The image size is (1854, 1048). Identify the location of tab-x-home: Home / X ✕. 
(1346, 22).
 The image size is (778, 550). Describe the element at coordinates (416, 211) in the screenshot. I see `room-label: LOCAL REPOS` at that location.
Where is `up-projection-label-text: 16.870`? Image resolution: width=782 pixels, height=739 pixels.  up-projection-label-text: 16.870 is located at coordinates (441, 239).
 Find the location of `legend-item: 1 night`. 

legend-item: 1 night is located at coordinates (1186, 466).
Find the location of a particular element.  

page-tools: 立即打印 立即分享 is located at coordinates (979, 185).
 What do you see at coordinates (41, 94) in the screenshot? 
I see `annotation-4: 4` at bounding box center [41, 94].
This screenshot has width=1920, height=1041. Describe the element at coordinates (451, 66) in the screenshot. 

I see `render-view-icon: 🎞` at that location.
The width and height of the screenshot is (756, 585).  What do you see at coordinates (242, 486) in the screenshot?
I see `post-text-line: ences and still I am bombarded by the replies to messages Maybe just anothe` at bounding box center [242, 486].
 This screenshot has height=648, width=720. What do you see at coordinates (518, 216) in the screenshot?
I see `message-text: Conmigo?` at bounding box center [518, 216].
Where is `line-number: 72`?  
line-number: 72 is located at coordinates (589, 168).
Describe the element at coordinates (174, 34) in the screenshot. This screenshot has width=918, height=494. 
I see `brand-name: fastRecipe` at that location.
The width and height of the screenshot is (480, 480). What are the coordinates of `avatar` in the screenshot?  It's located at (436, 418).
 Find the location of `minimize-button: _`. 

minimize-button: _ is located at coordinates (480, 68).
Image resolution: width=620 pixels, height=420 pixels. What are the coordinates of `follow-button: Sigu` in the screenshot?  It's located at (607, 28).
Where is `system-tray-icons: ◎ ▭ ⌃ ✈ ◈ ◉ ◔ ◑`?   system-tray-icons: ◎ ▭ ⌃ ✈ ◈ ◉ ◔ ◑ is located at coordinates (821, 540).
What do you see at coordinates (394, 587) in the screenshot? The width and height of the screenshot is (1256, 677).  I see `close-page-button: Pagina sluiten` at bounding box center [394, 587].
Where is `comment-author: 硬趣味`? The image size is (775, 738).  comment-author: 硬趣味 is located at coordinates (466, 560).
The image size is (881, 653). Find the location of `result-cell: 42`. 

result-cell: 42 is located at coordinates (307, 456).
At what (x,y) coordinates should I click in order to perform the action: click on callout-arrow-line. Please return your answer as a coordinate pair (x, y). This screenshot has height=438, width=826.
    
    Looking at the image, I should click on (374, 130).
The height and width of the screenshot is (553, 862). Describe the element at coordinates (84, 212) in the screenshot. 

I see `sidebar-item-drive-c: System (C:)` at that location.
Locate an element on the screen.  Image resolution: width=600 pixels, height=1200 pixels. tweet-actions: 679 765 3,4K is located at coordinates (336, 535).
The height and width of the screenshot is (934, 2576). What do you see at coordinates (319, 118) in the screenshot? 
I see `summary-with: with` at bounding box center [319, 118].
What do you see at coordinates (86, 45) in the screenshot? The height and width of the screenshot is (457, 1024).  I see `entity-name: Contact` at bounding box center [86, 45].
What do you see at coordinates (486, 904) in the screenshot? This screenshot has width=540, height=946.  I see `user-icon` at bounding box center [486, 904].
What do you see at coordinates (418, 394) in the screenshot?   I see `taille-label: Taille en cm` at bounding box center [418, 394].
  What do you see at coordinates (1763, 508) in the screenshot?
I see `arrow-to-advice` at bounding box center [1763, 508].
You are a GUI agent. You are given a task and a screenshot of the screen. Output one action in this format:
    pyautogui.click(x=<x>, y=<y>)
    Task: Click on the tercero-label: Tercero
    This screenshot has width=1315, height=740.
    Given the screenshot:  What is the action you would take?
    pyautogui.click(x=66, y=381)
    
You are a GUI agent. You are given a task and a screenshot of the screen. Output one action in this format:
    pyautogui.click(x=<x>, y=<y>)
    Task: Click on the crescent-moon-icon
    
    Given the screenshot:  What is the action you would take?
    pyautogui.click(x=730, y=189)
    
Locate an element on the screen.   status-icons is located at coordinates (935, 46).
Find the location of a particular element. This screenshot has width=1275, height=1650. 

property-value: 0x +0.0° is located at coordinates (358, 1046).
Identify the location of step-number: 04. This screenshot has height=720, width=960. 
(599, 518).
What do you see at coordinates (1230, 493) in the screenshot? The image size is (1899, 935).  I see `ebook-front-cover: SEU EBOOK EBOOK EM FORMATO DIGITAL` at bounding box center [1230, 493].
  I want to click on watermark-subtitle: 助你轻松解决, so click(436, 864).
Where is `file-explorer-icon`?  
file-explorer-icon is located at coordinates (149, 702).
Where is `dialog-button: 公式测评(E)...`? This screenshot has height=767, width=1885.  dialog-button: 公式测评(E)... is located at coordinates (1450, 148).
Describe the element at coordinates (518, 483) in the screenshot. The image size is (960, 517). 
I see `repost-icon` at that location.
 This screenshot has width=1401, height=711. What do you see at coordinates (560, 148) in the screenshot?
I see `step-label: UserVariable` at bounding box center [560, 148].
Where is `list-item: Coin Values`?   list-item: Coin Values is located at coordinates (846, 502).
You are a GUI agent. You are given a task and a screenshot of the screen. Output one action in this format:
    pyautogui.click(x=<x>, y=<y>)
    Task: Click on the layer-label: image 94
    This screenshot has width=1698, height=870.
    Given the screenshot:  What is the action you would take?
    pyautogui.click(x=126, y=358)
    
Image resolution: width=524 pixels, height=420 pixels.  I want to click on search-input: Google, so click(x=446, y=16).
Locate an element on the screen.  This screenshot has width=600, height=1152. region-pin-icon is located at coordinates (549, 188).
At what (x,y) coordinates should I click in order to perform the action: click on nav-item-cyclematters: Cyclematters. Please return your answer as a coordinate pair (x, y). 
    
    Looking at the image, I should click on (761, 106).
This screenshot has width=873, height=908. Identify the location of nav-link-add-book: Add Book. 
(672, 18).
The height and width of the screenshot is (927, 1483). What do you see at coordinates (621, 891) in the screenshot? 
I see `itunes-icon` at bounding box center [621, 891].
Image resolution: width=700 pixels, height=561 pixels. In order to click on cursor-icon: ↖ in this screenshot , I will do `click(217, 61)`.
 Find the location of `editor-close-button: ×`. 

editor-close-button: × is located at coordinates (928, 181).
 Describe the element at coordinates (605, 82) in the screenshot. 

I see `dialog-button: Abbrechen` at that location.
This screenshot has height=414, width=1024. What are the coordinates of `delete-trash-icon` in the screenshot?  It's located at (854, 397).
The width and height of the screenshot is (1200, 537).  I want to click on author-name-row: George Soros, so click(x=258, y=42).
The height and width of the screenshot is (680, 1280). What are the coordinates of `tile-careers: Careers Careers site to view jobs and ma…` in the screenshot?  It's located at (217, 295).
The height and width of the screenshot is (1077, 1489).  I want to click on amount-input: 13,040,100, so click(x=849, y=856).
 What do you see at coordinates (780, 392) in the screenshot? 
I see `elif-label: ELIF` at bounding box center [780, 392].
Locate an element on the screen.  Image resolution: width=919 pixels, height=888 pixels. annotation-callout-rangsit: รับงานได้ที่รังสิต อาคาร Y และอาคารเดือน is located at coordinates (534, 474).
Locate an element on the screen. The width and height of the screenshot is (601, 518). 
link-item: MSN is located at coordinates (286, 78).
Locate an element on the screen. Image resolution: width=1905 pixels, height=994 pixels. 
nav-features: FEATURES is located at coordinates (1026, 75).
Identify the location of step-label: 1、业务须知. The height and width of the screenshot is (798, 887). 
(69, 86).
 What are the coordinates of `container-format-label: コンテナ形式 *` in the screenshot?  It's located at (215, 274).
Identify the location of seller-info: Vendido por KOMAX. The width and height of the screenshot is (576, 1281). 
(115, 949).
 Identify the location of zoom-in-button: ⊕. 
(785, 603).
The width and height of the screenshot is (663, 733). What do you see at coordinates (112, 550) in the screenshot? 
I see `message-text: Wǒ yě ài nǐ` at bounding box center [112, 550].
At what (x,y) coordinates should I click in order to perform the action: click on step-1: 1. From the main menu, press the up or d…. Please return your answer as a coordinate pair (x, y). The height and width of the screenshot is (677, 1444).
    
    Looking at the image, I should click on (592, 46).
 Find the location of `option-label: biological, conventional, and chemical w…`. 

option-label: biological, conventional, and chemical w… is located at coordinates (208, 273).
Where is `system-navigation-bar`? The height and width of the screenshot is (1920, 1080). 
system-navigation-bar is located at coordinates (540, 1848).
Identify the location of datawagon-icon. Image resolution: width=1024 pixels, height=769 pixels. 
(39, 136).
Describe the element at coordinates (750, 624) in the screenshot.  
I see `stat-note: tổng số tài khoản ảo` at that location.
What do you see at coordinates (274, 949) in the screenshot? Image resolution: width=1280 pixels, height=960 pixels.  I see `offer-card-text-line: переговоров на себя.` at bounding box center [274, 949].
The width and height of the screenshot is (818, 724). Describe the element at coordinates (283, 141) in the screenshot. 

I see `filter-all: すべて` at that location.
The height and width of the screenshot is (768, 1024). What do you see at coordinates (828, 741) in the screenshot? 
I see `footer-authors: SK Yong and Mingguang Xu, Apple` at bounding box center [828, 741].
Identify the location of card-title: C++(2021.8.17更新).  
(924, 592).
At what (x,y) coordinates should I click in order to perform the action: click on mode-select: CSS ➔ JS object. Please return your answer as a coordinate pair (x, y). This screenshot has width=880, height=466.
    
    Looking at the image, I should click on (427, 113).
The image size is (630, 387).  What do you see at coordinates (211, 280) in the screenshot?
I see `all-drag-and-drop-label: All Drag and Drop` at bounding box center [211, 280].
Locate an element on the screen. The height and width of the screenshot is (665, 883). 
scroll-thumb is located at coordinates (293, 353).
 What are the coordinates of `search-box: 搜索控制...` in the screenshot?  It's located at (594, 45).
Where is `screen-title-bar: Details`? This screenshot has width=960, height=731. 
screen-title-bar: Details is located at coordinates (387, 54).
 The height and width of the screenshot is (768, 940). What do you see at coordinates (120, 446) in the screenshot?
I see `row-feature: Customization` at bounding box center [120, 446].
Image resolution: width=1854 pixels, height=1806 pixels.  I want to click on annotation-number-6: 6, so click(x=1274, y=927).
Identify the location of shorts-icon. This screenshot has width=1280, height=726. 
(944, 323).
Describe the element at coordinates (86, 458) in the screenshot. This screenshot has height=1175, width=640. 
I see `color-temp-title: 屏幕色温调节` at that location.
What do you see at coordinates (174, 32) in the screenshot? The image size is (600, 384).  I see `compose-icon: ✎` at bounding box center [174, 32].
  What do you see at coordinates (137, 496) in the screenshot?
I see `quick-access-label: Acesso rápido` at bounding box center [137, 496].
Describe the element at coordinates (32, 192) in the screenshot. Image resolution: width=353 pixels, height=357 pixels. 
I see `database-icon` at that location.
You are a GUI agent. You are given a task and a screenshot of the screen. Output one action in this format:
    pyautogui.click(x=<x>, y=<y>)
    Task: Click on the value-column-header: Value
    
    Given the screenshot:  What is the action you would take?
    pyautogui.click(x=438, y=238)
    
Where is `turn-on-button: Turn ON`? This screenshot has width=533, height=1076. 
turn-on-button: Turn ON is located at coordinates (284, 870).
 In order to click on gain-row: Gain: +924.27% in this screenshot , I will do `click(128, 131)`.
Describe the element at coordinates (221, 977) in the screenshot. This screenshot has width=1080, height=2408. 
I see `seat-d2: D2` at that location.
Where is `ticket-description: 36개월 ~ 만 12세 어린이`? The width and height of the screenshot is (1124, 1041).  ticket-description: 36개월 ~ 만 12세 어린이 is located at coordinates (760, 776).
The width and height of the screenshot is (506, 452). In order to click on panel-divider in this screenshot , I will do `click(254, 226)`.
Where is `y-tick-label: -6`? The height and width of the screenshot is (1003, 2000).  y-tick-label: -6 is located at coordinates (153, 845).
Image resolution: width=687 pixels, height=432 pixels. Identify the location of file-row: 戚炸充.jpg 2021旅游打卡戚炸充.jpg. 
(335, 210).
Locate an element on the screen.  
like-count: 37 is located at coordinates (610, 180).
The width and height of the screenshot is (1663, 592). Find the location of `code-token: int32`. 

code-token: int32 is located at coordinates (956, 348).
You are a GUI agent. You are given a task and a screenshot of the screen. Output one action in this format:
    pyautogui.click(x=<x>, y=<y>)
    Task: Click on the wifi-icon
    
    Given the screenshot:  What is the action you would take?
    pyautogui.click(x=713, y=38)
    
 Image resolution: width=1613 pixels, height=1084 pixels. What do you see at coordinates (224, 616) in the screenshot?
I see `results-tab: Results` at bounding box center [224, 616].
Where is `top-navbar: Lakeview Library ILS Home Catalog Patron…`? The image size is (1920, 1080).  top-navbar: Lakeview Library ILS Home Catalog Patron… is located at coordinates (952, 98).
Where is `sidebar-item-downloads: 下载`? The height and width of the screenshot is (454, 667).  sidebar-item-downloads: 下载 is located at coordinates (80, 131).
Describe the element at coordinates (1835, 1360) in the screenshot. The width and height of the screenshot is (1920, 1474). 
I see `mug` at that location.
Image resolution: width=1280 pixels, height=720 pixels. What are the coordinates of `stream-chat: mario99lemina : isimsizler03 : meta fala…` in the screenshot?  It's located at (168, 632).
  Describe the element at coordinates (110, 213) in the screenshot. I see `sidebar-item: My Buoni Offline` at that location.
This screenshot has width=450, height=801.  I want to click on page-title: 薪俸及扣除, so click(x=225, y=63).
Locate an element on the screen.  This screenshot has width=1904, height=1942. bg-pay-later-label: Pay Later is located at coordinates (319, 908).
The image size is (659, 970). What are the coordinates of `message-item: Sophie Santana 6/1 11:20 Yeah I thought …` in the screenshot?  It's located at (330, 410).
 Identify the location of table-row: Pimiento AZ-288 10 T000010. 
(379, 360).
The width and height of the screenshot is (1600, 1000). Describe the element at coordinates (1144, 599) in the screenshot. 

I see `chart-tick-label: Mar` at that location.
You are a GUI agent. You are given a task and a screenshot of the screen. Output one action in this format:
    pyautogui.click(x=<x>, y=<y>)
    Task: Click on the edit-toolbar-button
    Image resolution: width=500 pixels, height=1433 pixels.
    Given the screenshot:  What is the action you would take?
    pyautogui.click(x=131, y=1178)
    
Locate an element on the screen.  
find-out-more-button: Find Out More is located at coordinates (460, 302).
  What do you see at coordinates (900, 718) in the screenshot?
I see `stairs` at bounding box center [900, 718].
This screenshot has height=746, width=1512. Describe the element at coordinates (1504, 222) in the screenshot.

The problem = Which lines of the data above contain the string "card"? Pull out each of those lines in full, with uppercase and lowercase letters treated as different.

Response =
What do you see at coordinates (274, 949) in the screenshot? Image resolution: width=1280 pixels, height=960 pixels.  I see `offer-card-text-line: переговоров на себя.` at bounding box center [274, 949].
Identify the location of card-title: C++(2021.8.17更新).  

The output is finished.